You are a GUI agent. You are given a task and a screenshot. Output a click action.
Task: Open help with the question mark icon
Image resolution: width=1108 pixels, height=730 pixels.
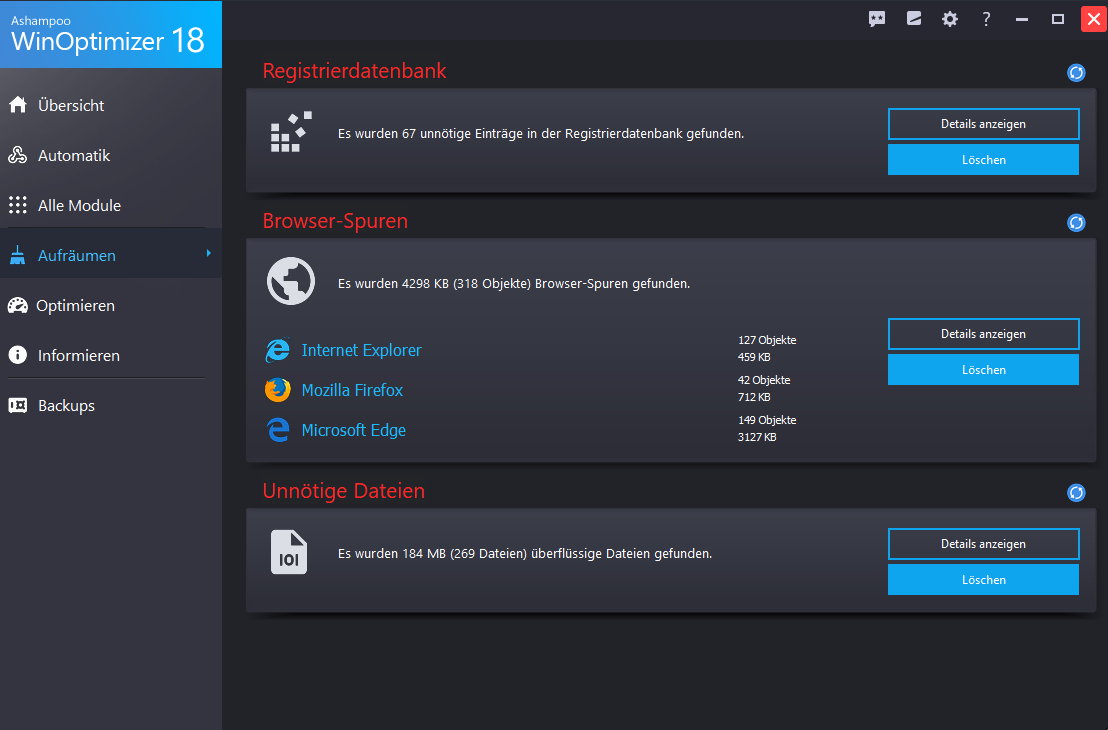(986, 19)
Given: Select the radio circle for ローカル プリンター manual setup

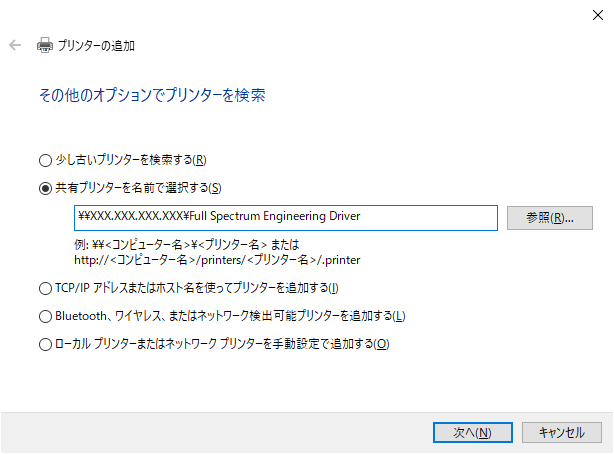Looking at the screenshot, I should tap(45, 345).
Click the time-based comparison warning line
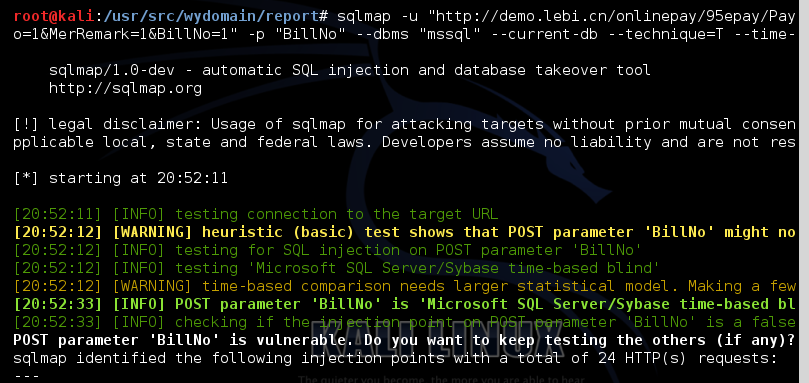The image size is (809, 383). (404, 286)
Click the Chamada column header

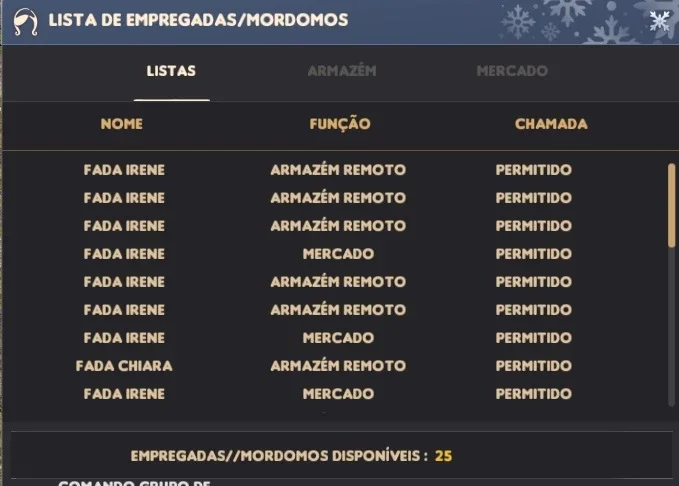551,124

#### [EXERCISE DIRECTIONS]
Although the records hold pictures, return only what remains, word for word.

#### [EXERCISE SOLUTION]
You are a GUI agent. You are given a task and a screenshot. Output a click action.
Task: Open help with the question mark icon
Image resolution: width=1108 pixels, height=730 pixels.
(986, 19)
Given: Select the radio circle for ローカル プリンター manual setup

Looking at the screenshot, I should tap(45, 345).
Click the time-based comparison warning line
The image size is (809, 383). (404, 286)
Click the Chamada column header

551,124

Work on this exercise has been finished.